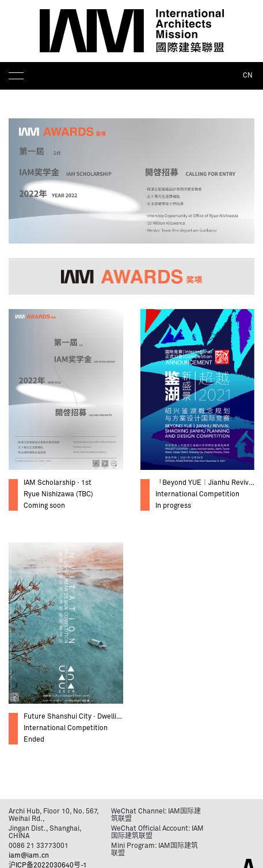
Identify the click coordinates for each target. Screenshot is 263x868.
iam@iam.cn (29, 856)
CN (247, 76)
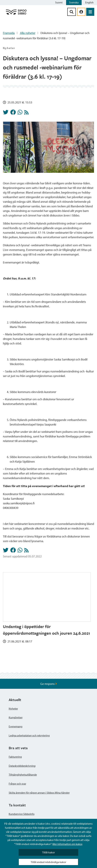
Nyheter (13, 709)
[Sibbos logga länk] (16, 14)
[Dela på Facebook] (13, 113)
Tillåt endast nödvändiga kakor (48, 862)
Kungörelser (16, 717)
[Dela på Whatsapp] (20, 113)
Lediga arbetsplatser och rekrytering (29, 735)
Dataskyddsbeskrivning (22, 766)
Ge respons (48, 684)
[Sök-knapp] (71, 12)
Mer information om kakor (67, 844)
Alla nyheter (28, 33)
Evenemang (16, 726)
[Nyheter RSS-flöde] (26, 113)
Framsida (9, 33)
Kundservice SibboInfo (22, 814)
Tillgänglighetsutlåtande (23, 775)
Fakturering (15, 757)
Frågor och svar (17, 783)
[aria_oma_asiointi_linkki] (81, 12)
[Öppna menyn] (90, 12)
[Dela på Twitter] (6, 113)
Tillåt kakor (48, 852)
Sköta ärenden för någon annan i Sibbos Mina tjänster (39, 793)
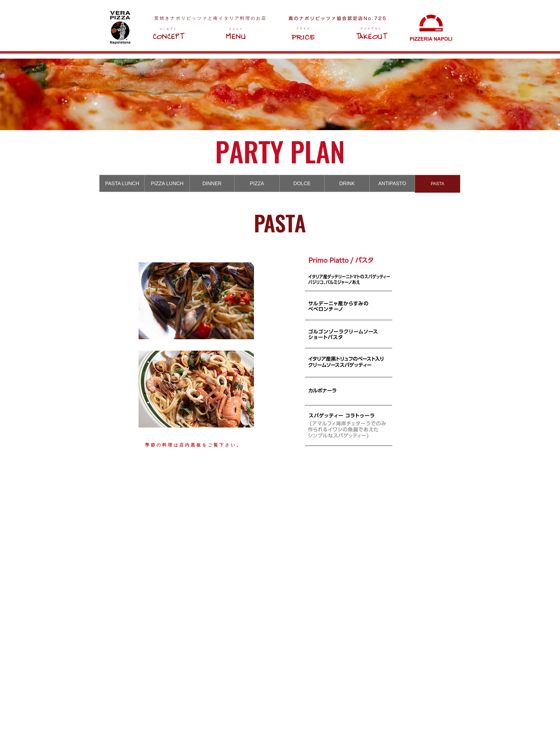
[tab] (122, 183)
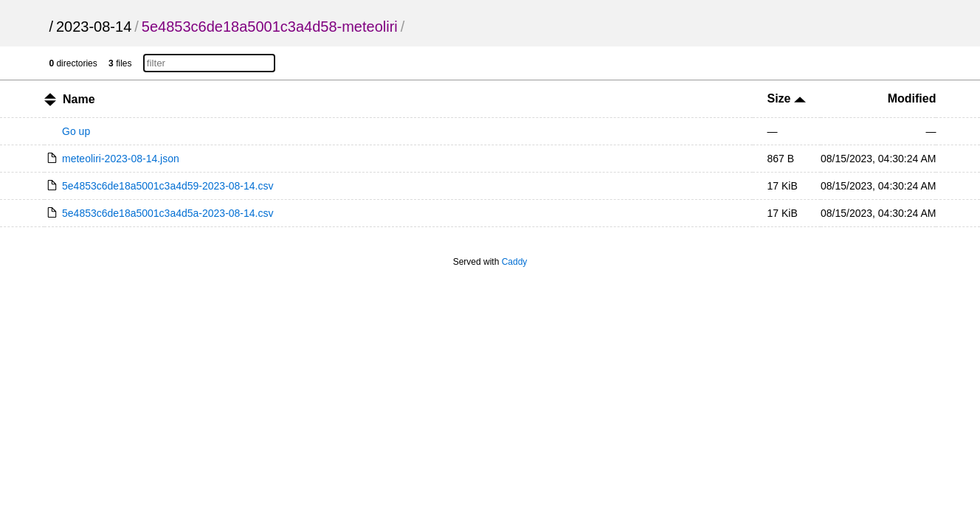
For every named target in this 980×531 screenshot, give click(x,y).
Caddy (514, 262)
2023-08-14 (94, 27)
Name (79, 99)
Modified (912, 98)
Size (787, 98)
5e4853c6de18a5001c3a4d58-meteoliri (269, 27)
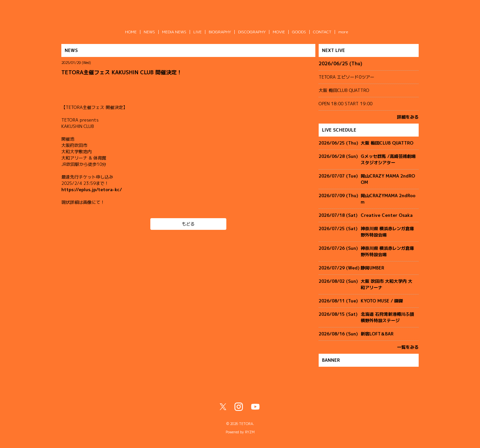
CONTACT (322, 32)
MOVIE (279, 32)
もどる (188, 224)
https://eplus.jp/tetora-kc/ (92, 190)
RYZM (250, 432)
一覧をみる (408, 347)
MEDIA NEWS (174, 32)
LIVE (197, 32)
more (343, 32)
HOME (131, 32)
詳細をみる (408, 117)
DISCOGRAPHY (252, 32)
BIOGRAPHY (220, 32)
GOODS (299, 32)
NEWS (149, 32)
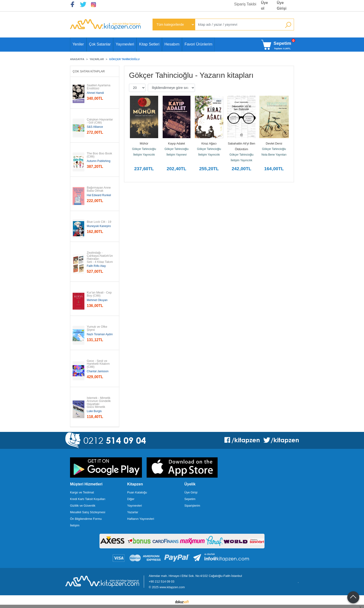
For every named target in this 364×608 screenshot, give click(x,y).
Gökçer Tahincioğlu (144, 149)
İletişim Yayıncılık (144, 155)
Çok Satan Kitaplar (89, 71)
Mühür (144, 143)
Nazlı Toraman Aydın (100, 334)
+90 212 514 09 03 (161, 582)
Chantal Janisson (98, 371)
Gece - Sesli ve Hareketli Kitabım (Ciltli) (99, 364)
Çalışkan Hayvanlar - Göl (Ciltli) (100, 121)
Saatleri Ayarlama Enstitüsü (99, 87)
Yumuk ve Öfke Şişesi (97, 328)
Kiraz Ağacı (209, 143)
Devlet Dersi (274, 143)
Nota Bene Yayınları (274, 155)
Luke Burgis (94, 411)
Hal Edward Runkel (99, 195)
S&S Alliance (95, 127)
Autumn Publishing (99, 161)
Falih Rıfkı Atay (96, 266)
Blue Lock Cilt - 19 (99, 222)
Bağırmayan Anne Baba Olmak (99, 189)
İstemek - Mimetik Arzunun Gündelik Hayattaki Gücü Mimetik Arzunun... (99, 404)
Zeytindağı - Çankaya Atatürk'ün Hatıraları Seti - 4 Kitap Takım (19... (100, 259)
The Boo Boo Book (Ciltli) (100, 155)
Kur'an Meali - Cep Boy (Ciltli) (100, 294)
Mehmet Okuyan (97, 300)
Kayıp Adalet (176, 143)
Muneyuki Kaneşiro (99, 226)
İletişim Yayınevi (177, 155)
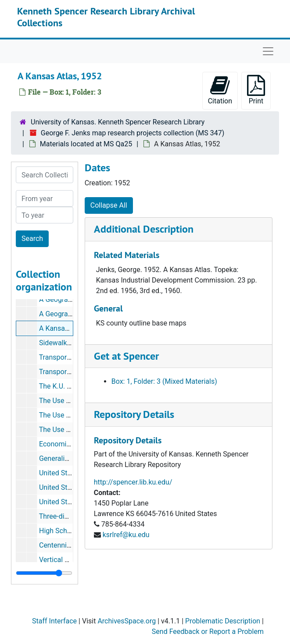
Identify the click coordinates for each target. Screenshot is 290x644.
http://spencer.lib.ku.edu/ (133, 482)
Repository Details (134, 414)
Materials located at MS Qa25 (86, 144)
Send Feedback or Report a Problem (208, 631)
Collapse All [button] (109, 205)
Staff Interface (54, 621)
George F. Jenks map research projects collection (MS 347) (132, 133)
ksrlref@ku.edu (126, 534)
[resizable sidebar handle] (44, 573)
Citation (220, 90)
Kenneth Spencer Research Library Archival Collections (106, 17)
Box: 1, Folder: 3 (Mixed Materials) (164, 381)
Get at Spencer (126, 356)
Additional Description (143, 229)
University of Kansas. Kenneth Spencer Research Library (118, 122)
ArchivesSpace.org (126, 621)
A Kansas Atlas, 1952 (72, 328)
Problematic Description (222, 621)
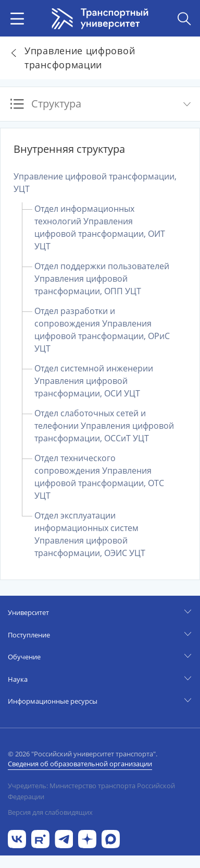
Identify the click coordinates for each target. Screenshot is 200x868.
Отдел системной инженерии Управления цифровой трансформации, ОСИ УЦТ (94, 381)
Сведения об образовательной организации (80, 764)
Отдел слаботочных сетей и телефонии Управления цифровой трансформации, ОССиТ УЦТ (104, 426)
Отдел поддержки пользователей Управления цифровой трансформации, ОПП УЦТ (102, 279)
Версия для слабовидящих (50, 812)
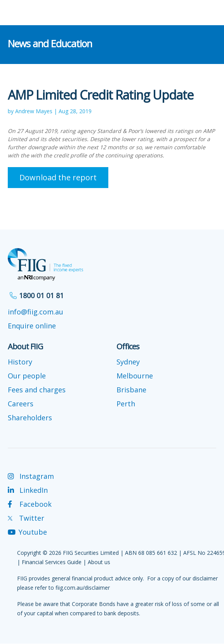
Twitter (26, 518)
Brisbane (131, 390)
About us (99, 562)
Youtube (27, 532)
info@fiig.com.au (35, 312)
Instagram (31, 476)
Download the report (58, 177)
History (20, 362)
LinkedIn (28, 490)
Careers (21, 404)
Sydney (128, 362)
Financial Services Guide (52, 562)
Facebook (30, 504)
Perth (126, 404)
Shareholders (30, 418)
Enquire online (32, 326)
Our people (27, 376)
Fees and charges (36, 390)
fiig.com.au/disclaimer (83, 587)
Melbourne (135, 376)
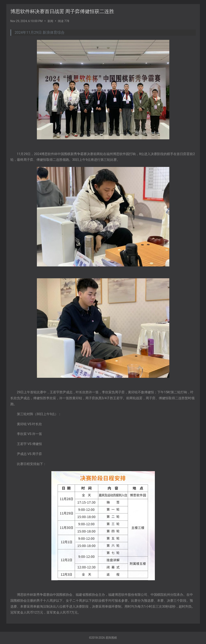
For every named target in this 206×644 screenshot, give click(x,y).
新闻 (50, 21)
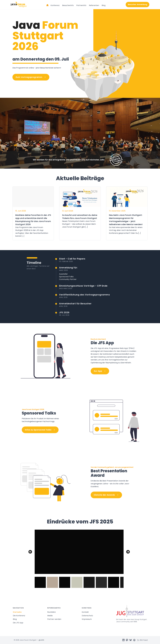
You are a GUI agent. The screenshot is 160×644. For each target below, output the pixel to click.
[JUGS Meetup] (134, 640)
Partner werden (54, 619)
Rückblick (51, 612)
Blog (103, 5)
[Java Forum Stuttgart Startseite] (132, 612)
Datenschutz (87, 616)
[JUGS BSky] (130, 640)
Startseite (17, 612)
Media (50, 616)
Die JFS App (18, 623)
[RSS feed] (143, 640)
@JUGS (41, 640)
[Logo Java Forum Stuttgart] (19, 4)
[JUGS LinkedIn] (123, 640)
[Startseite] (47, 4)
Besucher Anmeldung (137, 4)
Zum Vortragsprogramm (31, 77)
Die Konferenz (19, 616)
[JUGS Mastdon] (127, 640)
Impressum (87, 619)
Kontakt (85, 612)
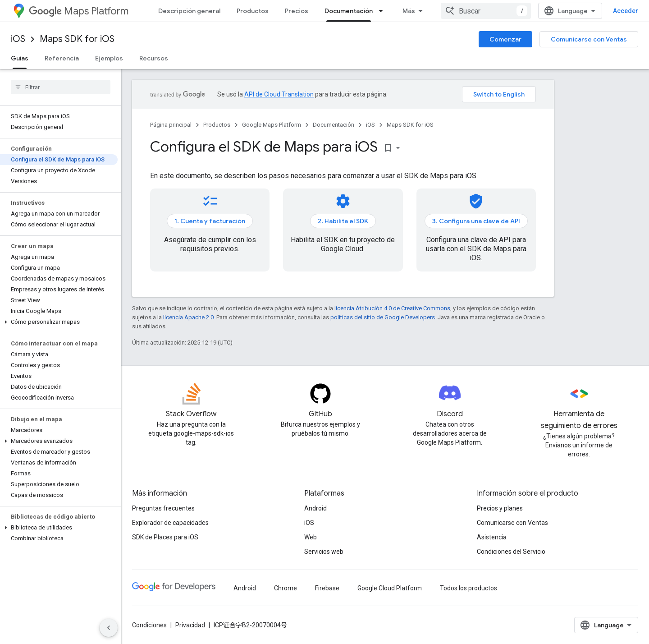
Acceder (626, 11)
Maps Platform (78, 11)
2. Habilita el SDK (343, 221)
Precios (297, 11)
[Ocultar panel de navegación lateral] (109, 628)
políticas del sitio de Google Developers (383, 317)
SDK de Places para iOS (165, 537)
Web (311, 537)
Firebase (327, 588)
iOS (18, 39)
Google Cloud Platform (389, 588)
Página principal (171, 124)
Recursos (154, 58)
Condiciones (149, 625)
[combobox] (486, 11)
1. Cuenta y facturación (210, 221)
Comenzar (505, 39)
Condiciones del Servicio (511, 552)
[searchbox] (60, 87)
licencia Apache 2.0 (188, 317)
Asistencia (492, 537)
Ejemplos (109, 58)
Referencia (62, 58)
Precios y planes (500, 508)
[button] (59, 322)
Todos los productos (468, 588)
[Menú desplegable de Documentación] (384, 11)
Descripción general (189, 11)
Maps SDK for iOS (77, 39)
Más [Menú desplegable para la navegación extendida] (409, 11)
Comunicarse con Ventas (589, 39)
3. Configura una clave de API (476, 221)
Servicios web (324, 552)
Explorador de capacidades (170, 523)
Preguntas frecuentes (163, 508)
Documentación (334, 124)
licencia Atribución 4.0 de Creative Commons (392, 308)
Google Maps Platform (271, 124)
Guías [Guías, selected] (19, 58)
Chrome (285, 588)
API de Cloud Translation (279, 94)
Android (315, 508)
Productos (252, 11)
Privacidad (190, 625)
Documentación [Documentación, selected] (348, 11)
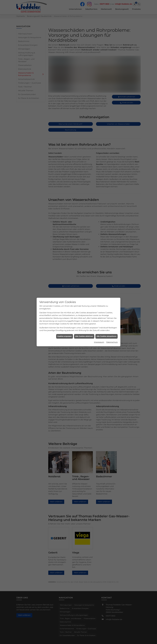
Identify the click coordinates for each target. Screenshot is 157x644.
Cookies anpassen (64, 335)
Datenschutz (112, 341)
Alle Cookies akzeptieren (106, 335)
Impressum (99, 341)
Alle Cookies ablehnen (84, 335)
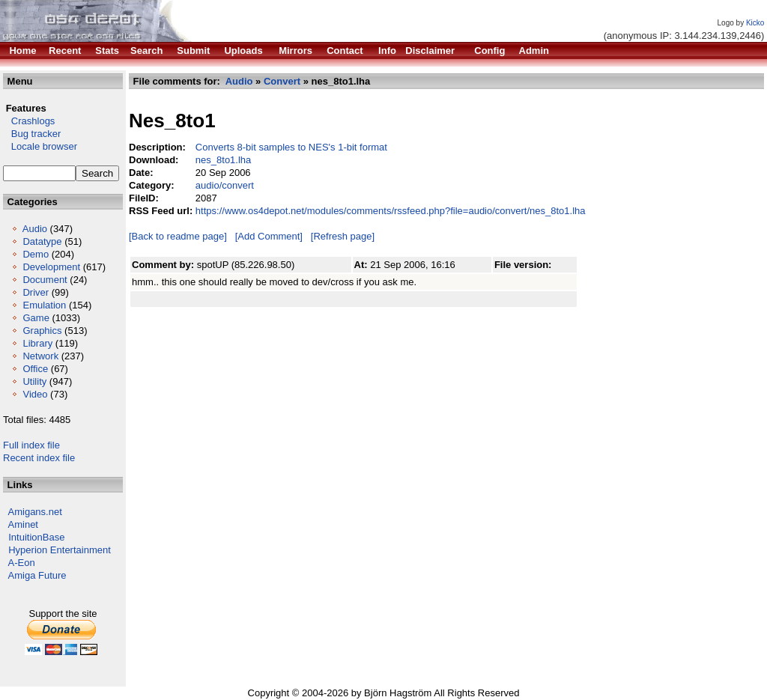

* * * * *

→ Exercise task
Rescale the records from the start up to and including the line containing "[Dela på Twitter] (6, 113)", and reproduce all of those lines, requests included. Multiply every click coordinate in the answers by 2.3, rounding to whole numbers with halves rounded up, leave all other numbers unchanged, and omit the pictures.

→ Exercise result
Identify the click coordinates for each target. Screenshot is 263x868.
iam@iam.cn (67, 1969)
CN (568, 175)
Nyheter (30, 1631)
[Sibbos logga länk] (37, 32)
[Dela på Facebook] (30, 260)
Tillåt endast nödvändiga kakor (110, 1983)
Kungörelser (37, 1649)
[Dela på Whatsapp] (46, 260)
Lediga arbetsplatser och rekrytering (67, 1691)
Dataskyddsbeskrivning (51, 1762)
Ge respons (110, 1573)
[Sök-knapp] (163, 28)
Mer information om kakor (154, 1941)
Alla nyheter (64, 76)
Evenemang (37, 1670)
[Nyheter RSS-flöde] (60, 260)
Framsida (21, 76)
Kundservice SibboInfo (51, 1872)
Tillgänglighetsutlåtande (53, 1783)
Fakturering (35, 1741)
Frågor och svar (39, 1801)
[aria_oma_asiointi_linkki] (186, 28)
[Öppna menyn] (207, 28)
[Dela på Twitter] (14, 260)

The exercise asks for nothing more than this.